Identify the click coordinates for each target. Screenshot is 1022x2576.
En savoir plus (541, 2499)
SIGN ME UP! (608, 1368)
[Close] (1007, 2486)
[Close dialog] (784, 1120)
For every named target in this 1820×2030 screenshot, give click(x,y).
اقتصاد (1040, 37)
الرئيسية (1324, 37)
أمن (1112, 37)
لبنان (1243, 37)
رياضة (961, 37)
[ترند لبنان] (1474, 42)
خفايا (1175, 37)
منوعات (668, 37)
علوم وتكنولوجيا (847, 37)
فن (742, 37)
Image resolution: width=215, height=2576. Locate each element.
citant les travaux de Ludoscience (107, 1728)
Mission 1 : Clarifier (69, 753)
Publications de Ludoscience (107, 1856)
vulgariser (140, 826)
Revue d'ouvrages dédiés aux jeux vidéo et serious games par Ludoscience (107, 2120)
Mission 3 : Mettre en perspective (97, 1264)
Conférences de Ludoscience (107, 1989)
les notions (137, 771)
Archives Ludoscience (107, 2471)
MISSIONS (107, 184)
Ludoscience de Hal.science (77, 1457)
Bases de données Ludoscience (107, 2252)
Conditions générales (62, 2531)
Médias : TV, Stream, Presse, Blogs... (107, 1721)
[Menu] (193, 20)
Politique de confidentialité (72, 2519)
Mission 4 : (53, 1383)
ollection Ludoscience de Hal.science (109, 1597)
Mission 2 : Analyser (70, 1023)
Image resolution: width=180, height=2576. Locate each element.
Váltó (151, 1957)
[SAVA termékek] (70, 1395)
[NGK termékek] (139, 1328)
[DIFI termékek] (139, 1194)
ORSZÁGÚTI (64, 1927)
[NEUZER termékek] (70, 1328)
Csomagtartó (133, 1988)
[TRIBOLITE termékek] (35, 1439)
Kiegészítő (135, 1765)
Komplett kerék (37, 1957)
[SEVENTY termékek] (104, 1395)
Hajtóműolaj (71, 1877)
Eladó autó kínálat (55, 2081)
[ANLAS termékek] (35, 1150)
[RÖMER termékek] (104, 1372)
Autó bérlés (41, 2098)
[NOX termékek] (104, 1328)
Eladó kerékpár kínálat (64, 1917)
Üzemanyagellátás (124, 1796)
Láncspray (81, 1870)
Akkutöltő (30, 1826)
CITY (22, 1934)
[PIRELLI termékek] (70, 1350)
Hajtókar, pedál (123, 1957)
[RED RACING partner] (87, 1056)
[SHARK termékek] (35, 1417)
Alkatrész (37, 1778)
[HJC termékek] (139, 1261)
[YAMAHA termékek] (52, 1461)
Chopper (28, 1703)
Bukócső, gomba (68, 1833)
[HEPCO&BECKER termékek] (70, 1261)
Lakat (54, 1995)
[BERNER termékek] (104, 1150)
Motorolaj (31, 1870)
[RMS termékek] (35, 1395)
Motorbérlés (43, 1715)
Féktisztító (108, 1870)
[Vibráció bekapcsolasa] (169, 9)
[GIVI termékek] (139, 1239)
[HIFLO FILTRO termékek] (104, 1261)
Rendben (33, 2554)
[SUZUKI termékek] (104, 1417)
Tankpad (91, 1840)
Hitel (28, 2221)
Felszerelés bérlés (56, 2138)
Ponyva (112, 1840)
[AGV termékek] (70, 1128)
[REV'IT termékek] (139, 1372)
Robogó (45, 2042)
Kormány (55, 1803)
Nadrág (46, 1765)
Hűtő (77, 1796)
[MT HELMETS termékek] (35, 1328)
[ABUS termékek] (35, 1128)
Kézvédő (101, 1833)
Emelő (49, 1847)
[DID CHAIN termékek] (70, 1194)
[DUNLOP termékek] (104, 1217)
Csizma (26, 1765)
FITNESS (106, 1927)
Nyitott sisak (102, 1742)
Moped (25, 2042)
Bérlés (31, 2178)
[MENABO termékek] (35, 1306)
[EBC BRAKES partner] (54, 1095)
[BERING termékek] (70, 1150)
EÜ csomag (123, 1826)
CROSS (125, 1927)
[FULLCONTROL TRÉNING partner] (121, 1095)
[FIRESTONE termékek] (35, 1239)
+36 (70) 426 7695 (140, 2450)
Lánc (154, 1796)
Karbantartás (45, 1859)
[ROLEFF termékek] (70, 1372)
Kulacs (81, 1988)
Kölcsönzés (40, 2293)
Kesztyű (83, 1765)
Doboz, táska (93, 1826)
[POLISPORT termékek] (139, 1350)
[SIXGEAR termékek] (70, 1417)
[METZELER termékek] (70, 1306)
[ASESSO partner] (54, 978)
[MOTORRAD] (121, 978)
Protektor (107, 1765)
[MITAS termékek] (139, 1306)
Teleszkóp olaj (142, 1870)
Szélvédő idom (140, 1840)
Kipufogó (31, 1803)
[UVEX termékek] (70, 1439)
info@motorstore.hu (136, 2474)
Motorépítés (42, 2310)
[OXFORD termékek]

────────────────────

WHAT THE TASK ASKS: Looking through the records, copy out every line in which the word "each" is found.

RESPONSE TO THIS TASK:
Identify the click coordinates for each target. Screenshot is 1022x2576.
Image resolution: width=215, height=2576. Locate each element.
Image resolution: width=180, height=2576. Locate each element.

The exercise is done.